The kidnapping of two Catalans by Al-Qaeda sadly becomes longest in Sahel
wo hundred and fifty-two days later, aid workers Albert Vilalta and Roque Pasqual are still being held in the northern region of Mali by a Magreb Islamist terrorist group
This is a sad landmark for Catalan aid workers Albert Vilalta and Roque Pasqual, kidnapped by Al-Qaeda in the Islamic Magreb (AQIM). Vilalta, Pasqual, and another Catalan aid worker, Alicia Gámez, freed by AQIM this March, were kidnapped on 29 November 2009. This Sunday, the two Catalans count their 252 days of captivity, the longest ever perpetrated by AQIM. Until now, this miserable record was held by the Austrians Andrea Kloiber and Wolfgang Ebner, who were kidnapped on 22 February 2008 and freed on 31 October 2008.
Vilalta and Pasqual are in good condition, according to the Spanish government, which is leading efforts for their release. However, their families are getting “tired and discouraged” as days go by, said Josep Ramon Giménez, spokesman of the NGO, Barcelona Acció Solidària, with which both aid workers collaborated.
Giménez acknowledged that they never expected the two Catalans to be kidnapped for so long. In fact, the spokesman of Barcelona Acció Solidària said that the organisation hoped that the two aid workers would be freed when their third colleague, Aícia Gámez, was liberated on 10 March.
“By then, we thought that they would free them three or four weeks later,” he said. However, this never happened, and their friends and relatives are now more discouraged than ever.

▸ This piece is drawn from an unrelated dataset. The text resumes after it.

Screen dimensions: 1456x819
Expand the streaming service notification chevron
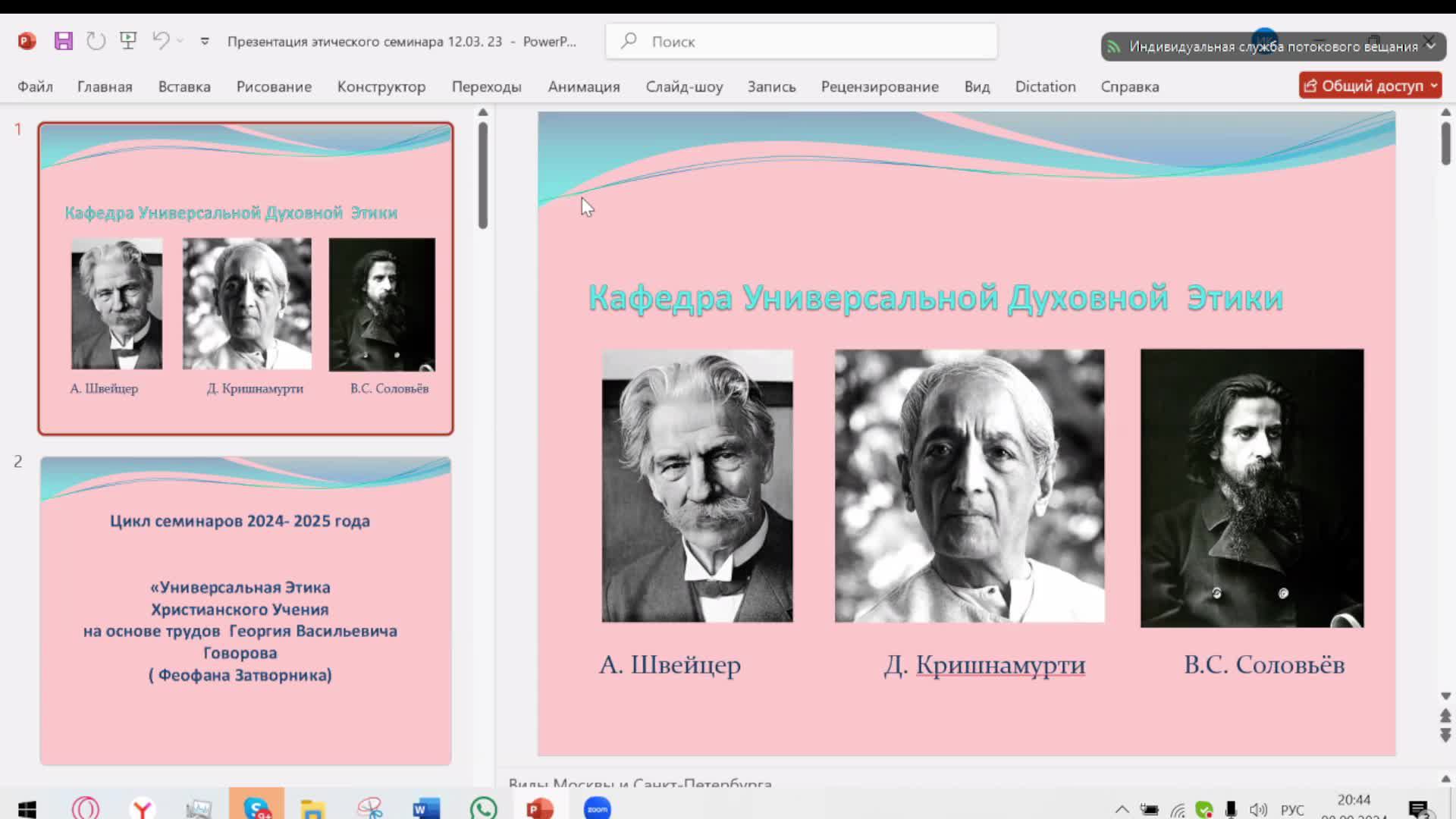point(1431,46)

The families of the kidnapped victims are “informed regularly” about the developments of the negotiations to free the hostages, said Giménez. The Spanish government has reiterated on several occasions that the two Catalans are in good health. The government leads the negotiations in a very discreet way, a strategy welcomed by Giménez and the families of the aid workers.

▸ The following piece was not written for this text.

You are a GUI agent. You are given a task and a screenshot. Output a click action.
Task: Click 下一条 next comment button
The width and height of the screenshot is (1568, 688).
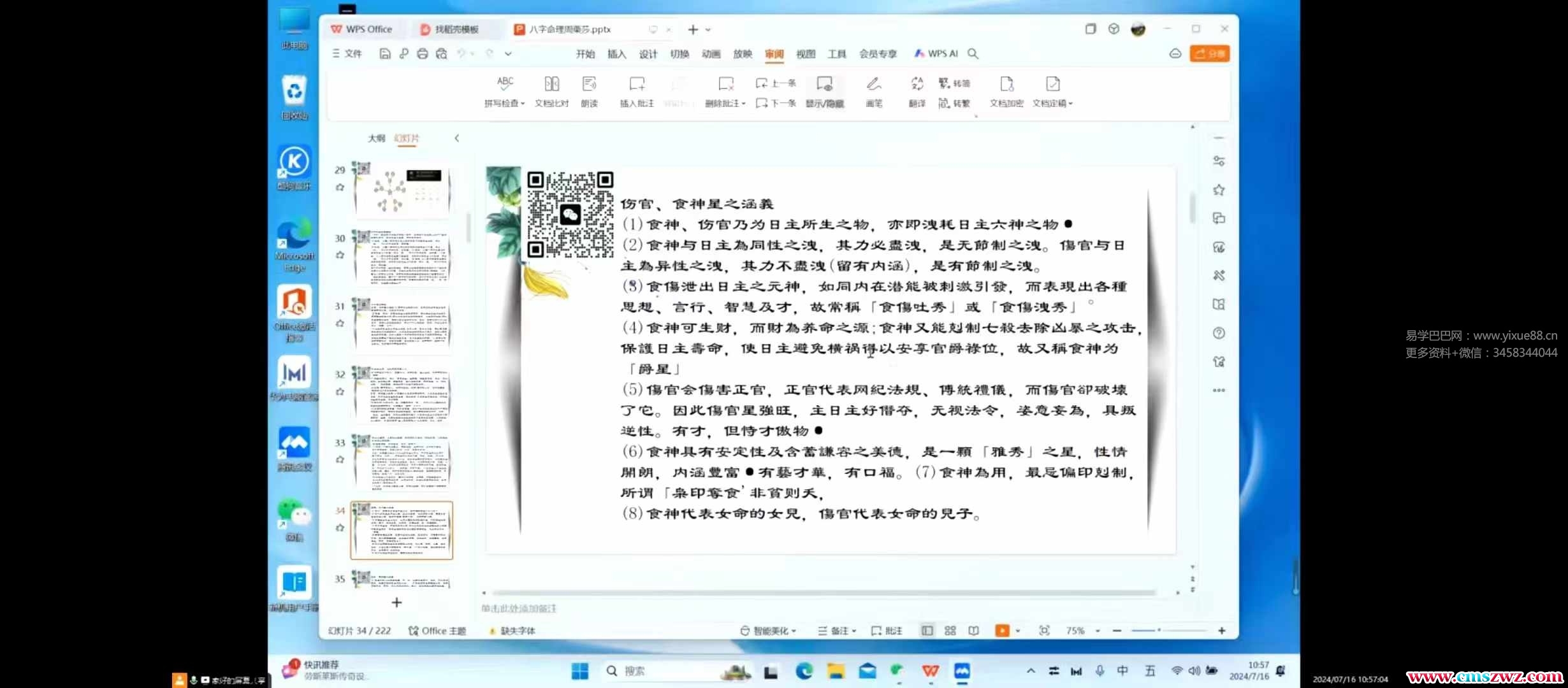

The spokesman of Barcelona Acció Solidària commends the fact that the Spanish government has not adopted a belligerent strategy to free the aid workers and has chosen to talk informally with the group. In fact, last week friends and relatives of Vilalta and Pasqual feared that France’s decision to launch a military operation in efforts to free French citizen Michael Germaneau would negatively affect the fate of the two Catalans. Luckily, the Catalans were not kidnapped by the same group as Germaneau, who was killed by the terrorists as a consequence of the military operation.
Albert Vilalta, Roque Pasqual and Alícia Gámez were kidnapped in Mauritania on the night of 29 November 2009, when they were travelling with a convoy that was expected to deliver humanitarian aid all around Africa. The Islamists kidnapped them in the middle of the desert, 170 kilometres from Nouakchott, the capital of Mauritania. Pasqual and Vilalta are currently thought to be somewhere in the desert in the northern region of Mali.